How many great superhero movies have there been? Not ever — just in the last nine years. Sometimes it feels like they've been with us for all eternity, but the current superhero movie era can really be traced back to 2008’s “Iron Man.” Back then, Christopher Nolan was in the middle of his grim “Batman” run, but “Iron Man” was the one that kickstarted the Marvel Cinematic Universe. It planted the seeds for DC’s own, so-far-stuttering version, plus the odds and ends from the "X-Men"-owning Fox wing of Marvel.
So back to our original question: How many of these have been great? We’d say zero. There are some good ones, including the first “Iron Man,” the goofy “Guardians of the Galaxy” and, somewhat controversially, “Iron Man Three.” But most of them, including, sadly, the new “Logan,” are mediocre — strong in stretches but hobbled by some design flaw or need to conform to a wearying house style. Even the runts, like "Ant-Man" and "Doctor Strange," are weighed down by compromises. There are bad ones, too, of course, including “Iron Man 2,” “Avengers: Age of Ultron” and “Deadpool.”
Mind you, these are just our opinions, and comic book movie-heads would definitely disagree — and they’ll let us know how stupid we are, because they’re a vocal, not terribly tolerant lot who take it personally when you insult their favorite brand. (Raise the rage levels exponentially if the dissenter is a woman.) Because at this point, superhero movie fans are only slightly less insane than your tweeting Trump supporter.

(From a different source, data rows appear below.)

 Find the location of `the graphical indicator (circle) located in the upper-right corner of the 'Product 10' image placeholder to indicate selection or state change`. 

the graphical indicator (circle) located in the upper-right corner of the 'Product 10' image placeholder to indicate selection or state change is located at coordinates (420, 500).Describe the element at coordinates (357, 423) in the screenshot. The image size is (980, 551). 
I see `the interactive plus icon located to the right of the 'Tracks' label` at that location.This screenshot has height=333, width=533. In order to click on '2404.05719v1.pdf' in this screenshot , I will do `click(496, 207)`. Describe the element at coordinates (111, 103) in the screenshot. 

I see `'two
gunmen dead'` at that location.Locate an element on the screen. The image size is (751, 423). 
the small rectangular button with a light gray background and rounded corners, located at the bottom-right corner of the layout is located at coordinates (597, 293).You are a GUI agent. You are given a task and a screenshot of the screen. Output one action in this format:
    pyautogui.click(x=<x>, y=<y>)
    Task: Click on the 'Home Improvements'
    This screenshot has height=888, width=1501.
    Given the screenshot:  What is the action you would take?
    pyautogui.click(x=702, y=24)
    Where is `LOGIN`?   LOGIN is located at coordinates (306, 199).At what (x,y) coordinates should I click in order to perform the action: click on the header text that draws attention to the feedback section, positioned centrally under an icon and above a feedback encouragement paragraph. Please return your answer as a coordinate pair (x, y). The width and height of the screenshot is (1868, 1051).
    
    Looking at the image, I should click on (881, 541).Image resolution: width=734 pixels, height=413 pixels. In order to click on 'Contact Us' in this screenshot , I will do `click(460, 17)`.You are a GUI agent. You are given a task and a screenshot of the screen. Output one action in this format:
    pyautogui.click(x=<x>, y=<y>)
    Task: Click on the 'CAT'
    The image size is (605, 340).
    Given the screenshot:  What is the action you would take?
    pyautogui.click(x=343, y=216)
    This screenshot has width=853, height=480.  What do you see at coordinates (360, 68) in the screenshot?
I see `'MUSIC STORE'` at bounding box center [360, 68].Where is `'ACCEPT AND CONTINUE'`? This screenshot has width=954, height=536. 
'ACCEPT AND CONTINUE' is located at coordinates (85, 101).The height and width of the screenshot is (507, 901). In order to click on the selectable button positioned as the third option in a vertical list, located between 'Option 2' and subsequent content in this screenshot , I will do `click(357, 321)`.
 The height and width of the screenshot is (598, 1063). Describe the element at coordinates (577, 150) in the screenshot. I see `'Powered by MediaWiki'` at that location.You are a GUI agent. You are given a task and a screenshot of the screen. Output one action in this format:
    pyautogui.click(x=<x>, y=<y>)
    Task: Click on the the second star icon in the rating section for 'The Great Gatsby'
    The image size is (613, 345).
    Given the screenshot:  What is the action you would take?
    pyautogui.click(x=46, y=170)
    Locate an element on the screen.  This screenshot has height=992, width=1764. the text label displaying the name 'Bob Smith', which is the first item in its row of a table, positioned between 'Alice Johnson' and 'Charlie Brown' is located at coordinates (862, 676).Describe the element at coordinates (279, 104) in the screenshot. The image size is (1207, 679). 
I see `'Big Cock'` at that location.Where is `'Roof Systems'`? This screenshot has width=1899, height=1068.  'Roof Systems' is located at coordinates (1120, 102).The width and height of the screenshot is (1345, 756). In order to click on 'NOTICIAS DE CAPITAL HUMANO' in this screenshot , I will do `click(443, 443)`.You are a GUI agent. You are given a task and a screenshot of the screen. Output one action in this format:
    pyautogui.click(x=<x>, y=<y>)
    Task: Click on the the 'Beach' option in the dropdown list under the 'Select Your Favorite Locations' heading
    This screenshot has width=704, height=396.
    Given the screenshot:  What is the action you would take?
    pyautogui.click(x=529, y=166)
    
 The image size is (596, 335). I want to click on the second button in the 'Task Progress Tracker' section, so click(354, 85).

Thing is, there’s not much difference between any of these films, good, mediocre or just plain bad. They’ve all made all the money. (The only one that didn’t was that epic non-starter of a “Fantastic Four” reboot.) They’ve all been part of something bigger: a cinematic universe of one stripe or another. They almost all have post-credits “bumpers,” teasing future product with characters only die hard nerds would know by sight. And as they years have worn on, they’ve all increasingly had too many characters, too many (usually boring) villains and far, far, far too much plot.
It’s difficult to remember this now, but the first “Iron Man” was a blast. It was silly-but-serious, with a clean redemption narrative and, best of all, Robert Downey Jr., back when he needed his own redemption story. Cut to 13 MCU movies later and the whole genre is like that Japanese video game “Katamari Damacy.” In it, you start off as a little guy rolling a sticky ball around a city, a farm or some space with lots of objects and people. Ten minutes later you’re manning an unwieldy behemoth that’s collected untold junk, making it a burden to control or even move an inch. But at least “Katamari” is fun.